ENTRIES SUPPLIED START
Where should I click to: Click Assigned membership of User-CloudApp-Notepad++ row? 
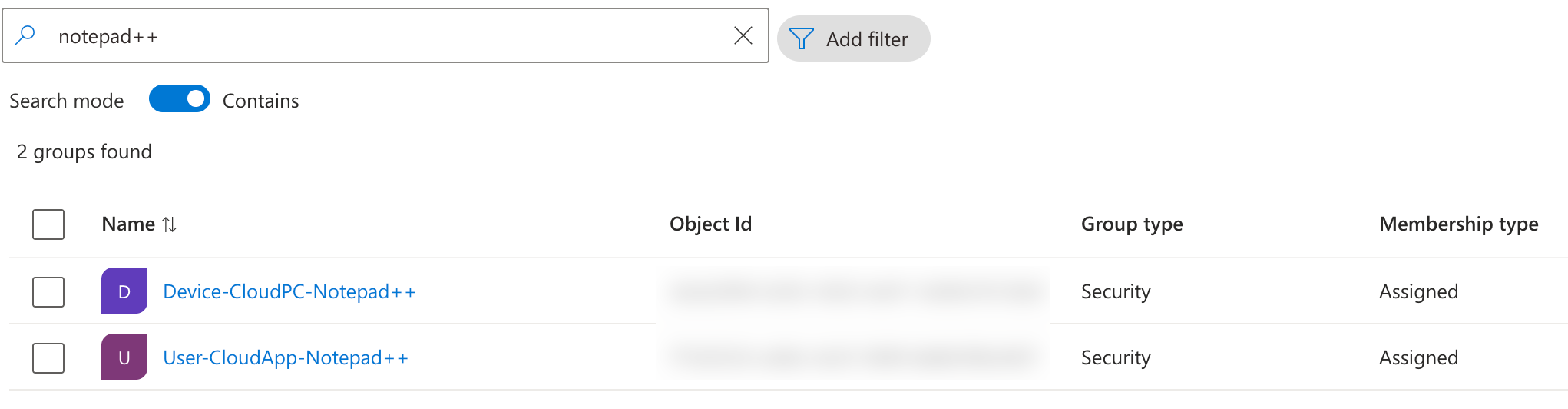click(1418, 358)
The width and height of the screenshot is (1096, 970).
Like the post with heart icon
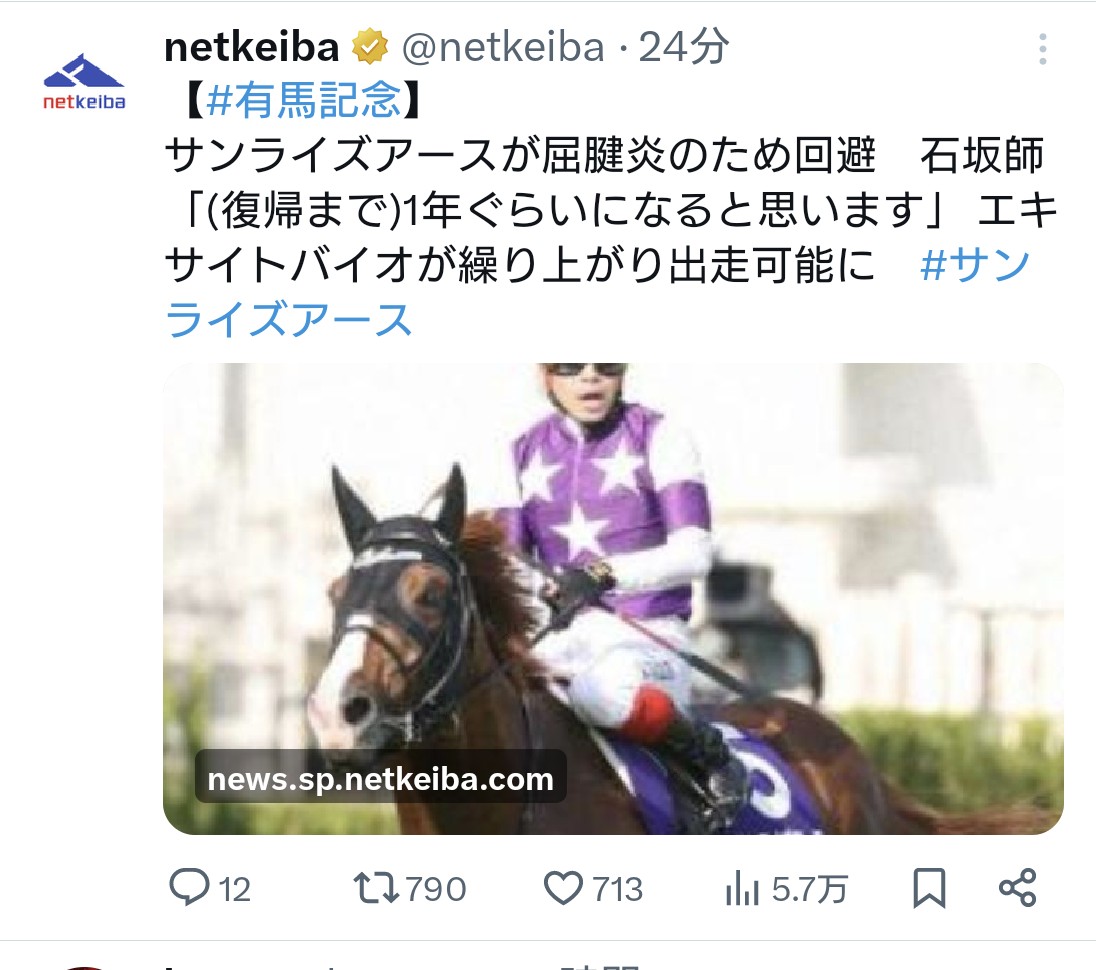tap(563, 888)

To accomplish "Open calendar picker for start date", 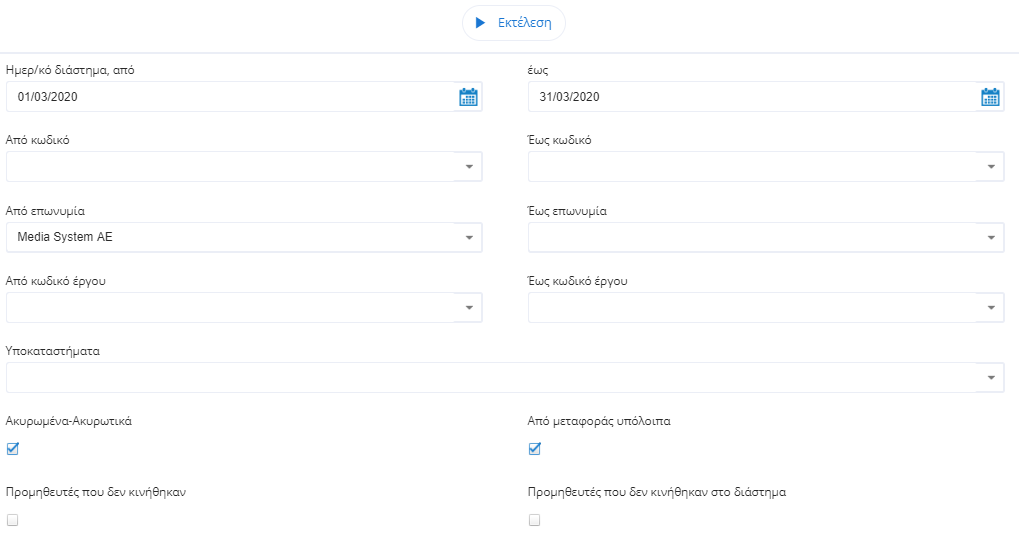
ENTRIES SUPPLIED END
*YOUR OBJECTIVE*:
Write out the listing above in full, word for word, with no pictures.

*RESPONSE BOX*:
Where should I click to: Click Assigned membership of User-CloudApp-Notepad++ row? 
click(1418, 358)
The width and height of the screenshot is (1096, 970).
Like the post with heart icon
tap(563, 888)

To accomplish "Open calendar picker for start date", 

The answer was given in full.